You can’t outrun a bad diet. I see variations of that phrase everywhere and it’s so true. My diet is constantly an experiment, trying to determine what my body best responds to. I’ve tried Paleo, gluten-free, and If It Fits Your Macros. But, the focus of this post is the Ketogenic diet. I’ve been eating keto for four weeks now, so I’m still a newbie. Keto (or ketosis/ketogenic diet), for those who are unfamiliar, is a high fat, moderate protein, and low carb diet. I wanted to run through Keto and see how it pairs with triathlon training. Plus, Keto is super-pro cheese, and I love me a good Gouda!

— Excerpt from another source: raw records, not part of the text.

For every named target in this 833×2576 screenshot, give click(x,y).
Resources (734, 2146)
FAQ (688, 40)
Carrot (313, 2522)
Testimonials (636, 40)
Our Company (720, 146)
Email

Keto essentially focuses on stabilizing blood sugar by eliminating the carbs that create blood sugar spikes, leaving you tired and hungry a few hours after your meal. By eliminating the glucose in your blood, your body will turn to ketones, produced by the liver via fat, to fuel your cells. The initial transition from a regular diet to minimal carbs is tough. A lot of people experience headaches, sometimes almost flu-like symptoms from detoxing of the carbs. Your body has been using glucose as fuel, which is readily available in a regular diet. When you starve your body of the amount of glucose it was used to, it will transition to using fat predominantly as fuel. I think most triathletes have experienced the dreaded bonk that happens when your glucose runs out during a race. That’s why we race with gels, Clif bars, chews, etc. Maintaining that glucose level in your blood is crucial for extended amounts of energy. But, fat, dietary and bodily, is a much more stable source of energy.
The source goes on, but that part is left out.